# Kid's Music



## weebeast90 (Sep 21, 2012)

Greetings from France,

Yup they don't much know Halloween here, but I still love it and celebrate it even if all the neighbors look at me like a weirdo. I am new to this forum, and the wealth of info is a bit overwhelming. I just wanted to see if someone might have a playlist or an album they know of that is lighter children's Halloween music. If you know Andrew Gold's Halloween Howls, that is the perfect sort of genre I am looking for. I like the mystic jack o'latern black cat kid's sort of Halloween with candles pumpkins and nice ghosts. I don't like the gory stuff. Thanks everyone and Happy Halloween!


----------



## georgekillian (Jul 7, 2009)

Here are a few that are pretty good (they are also probably on Itunes & may be on the Internet on some blogs): 

Eban Schletter's Witching Hour
http://www.amazon.com/Eban-Schletters-Witching-Hour-Schletter/dp/B001DBQB12/ref=zg_bs_603186_34

Elvira Presents Haunted Hits
http://www.amazon.com/Elvira-Presen...qid=1349018757&sr=1-1&keywords=elvira+haunted

Elvira's Revenge of Monster Hits
http://www.amazon.com/Elviras-Revenge-Monster-Various-Artists/dp/B0000033NP/ref=pd_sim_m_3

Halloween's Gravest Hits
http://www.amazon.com/Halloweens-Gravest-Hits-Various-Artists/dp/B002LB6EEC/ref=pd_sim_m_60

Halloween Hootenanny
http://www.amazon.com/Halloween-Hootenanny-Various-Artists/dp/B00000DD28/ref=pd_sim_m_2

Horror Hop
http://www.amazon.com/Horror-Hop-Various-Artists/dp/B00000AW49/ref=pd_sim_m_4

Mickey's Monster Bash
http://www.amazon.com/Mickeys-Monster-Bash-Various-Artists/dp/B0000C3UY6/ref=zg_bs_603186_40

Monster Bop
http://www.amazon.com/Monster-Bop-Various-Artists/dp/B000001CCI/ref=pd_sim_m_7

Monster Mash/Scary Tales
http://www.amazon.com/Monster-Mash-Scary-Tales-Zacherle/dp/B0049BV3O8/ref=pd_sim_m_7

Monster Rock 'n Roll Show
http://www.amazon.com/Monster-Rock-n-Roll-Show/dp/B000003N26/ref=zg_bs_603186_29

Mostly Ghostly: More Horror for Halloween

http://www.amazon.com/Mostly-Ghostly-More-Horror-Halloween/dp/B0042FXIIU/ref=pd_sim_m_4
Spooky Favorites 
http://www.amazon.com/Spooky-Favorites-Various-Artists/dp/B00000JNJF/ref=zg_bs_603186_36

Spooky Halloween Hits
http://www.amazon.com/Spooky-Halloween-Hits-Golden-Records/dp/B008SUE97Y/ref=zg_bs_603186_19

These Ghoulish Things: Horror Hits for Halloween 
http://www.amazon.com/These-Ghoulish-Things-Horror-Halloween/dp/B000A8SXN8/ref=pd_bxgy_m_text_z

The Ultimate Rockin' Halloween Party - American Horror Songs 1930s - 1950s
http://www.amazon.com/Ultimate-Rockin-Halloween-Party/dp/B002LBGB9U/ref=pd_sim_m_9

Walt Disney Presents: Halloween Songs & Sounds
http://www.amazon.com/Walt-Disney-Presents-Halloween-Sounds/dp/B0000C3UY3/ref=zg_bs_603186_12


I would also recommend Midnight Syndicate & Nox Arcana as artists for their wonderful "mood" music.

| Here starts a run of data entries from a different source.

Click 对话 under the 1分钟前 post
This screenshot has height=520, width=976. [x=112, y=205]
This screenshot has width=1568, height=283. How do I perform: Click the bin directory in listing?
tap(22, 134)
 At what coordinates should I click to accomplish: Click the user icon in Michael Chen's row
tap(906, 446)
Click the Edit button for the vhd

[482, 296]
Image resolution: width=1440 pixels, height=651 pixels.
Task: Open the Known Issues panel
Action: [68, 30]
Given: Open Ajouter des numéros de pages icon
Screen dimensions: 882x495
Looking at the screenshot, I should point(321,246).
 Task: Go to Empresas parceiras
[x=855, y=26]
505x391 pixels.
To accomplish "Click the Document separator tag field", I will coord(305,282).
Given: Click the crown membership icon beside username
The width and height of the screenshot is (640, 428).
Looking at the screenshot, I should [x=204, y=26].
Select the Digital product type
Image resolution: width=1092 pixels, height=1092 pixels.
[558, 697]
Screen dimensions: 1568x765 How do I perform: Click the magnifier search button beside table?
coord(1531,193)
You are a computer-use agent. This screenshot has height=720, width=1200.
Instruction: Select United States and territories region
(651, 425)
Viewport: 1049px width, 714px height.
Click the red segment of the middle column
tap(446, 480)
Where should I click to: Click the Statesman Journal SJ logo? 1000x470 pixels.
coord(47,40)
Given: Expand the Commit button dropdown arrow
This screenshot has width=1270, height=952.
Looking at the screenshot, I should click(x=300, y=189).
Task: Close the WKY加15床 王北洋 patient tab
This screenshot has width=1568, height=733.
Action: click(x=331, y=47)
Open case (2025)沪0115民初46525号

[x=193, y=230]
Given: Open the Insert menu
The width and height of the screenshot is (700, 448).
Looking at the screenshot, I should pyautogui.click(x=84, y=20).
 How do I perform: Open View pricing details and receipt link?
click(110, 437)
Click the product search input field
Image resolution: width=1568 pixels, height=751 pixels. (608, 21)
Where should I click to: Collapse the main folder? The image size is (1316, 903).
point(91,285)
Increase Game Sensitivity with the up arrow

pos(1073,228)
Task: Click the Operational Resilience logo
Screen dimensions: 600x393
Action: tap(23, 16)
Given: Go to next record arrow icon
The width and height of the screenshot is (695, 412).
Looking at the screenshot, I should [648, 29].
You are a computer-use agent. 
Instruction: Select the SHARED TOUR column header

The tracks are almost all instrumental works, but they are really spooky without being gory. 

Best of luck and Happy Halloween!!


----------



## Spookmaster (Sep 27, 2008)

PM me - I think I have some stuff I can attach to emails.....

or drop me a line at [email protected]

Spookmaster


----------



## the_grim (Sep 16, 2012)

weebeast90 said:


> Greetings from France,
> 
> Yup they don't much know Halloween here, but I still love it and celebrate it even if all the neighbors look at me like a weirdo. I am new to this forum, and the wealth of info is a bit overwhelming. I just wanted to see if someone might have a playlist or an album they know of that is lighter children's Halloween music. If you know Andrew Gold's Halloween Howls, that is the perfect sort of genre I am looking for. I like the mystic jack o'latern black cat kid's sort of Halloween with candles pumpkins and nice ghosts. I don't like the gory stuff. Thanks everyone and Happy Halloween!


My kids like this one...

Halloween Games, Songs and Stories (1974)


----------



## HalloweenHouseParty (Sep 14, 2010)

They don't celebrate Halloween in France?
That's a crime!

Well, anything old from the Disney vaults would probably be age appropriate for you. Looks like some of the links posted above would do the trick, although the OP should just highlight the most popular 4 or 5 choices, as it will be falling down a rabbit hole to check out each one. (just too time consuming).


----------



## Dinosaur1972 (Mar 28, 2007)

Here's the "kids" section of my collection... leaving out the book and record sets ...
Carol Darr and Mark Masuoka - Halloween Party Instructions & Story (1975)
Classroom Materials Company - Halloween
Disneyland Parade - Halloween Screams (2009)
Disney's Halloween Songs and Sounds (2008)
Disney's Haunted Mansion Unofficial Album (1969)
Disney's Trick or Treat Story and Songs of Halloween (1974)
DJ's Choice - Halloween Dance Party Vol 11
Dr. Elmo - Dr. Elmo Sings the Boos (2005)
Drew's Famous - Kids Spook-tacular (2008)
Eve Bunting - Scary Scary Halloween (1986)
Fisher-Price Little People - Halloween Sing-Along (2009)
Fox Family Channel - 13 Days of Halloween (2001)
Halloween Fun (1989)
Halloween Sounds & Music for Your Parties, Trick or Treaters & School Festivals (1964)
Kay Lande & Wade Denning - Halloween Games, Songs and Stories (1969)
Kid Stuff Repertory Company - Mostly Ghostly (1977)
Kidz Bop Halloween (2004)
Lucille Wood - Halloween - A Book-Recording Set (1966)
McDonald's Scary Sound Effects Cassette (1995)
Music for Little People - Spooky Favorites (1999)
Old Gray Goose - Scary Stories For Halloween (2004)
Oscar Brand And His Young Friends - Trick or Treat_ Hallowe'en Celebrated in Story & Song (1979)
Pat Patrick - Monsters and Monstrous Things (1983)
Paul Hecht & Carole Danel - Selections From the Haunted House and Other Spooky Poems and Tales (1970)
Peter Pan Records - Monster Mash (1977)
Playhouse Presentation of Frankenstein
Robert J Walsh - Ghostly Songs and Stories (1993)
Scary Stories for Little Monsters (1999)
Scary Stories- Frightening Tales for Halloween
Sesame Street Elmo Says BOO! (1997)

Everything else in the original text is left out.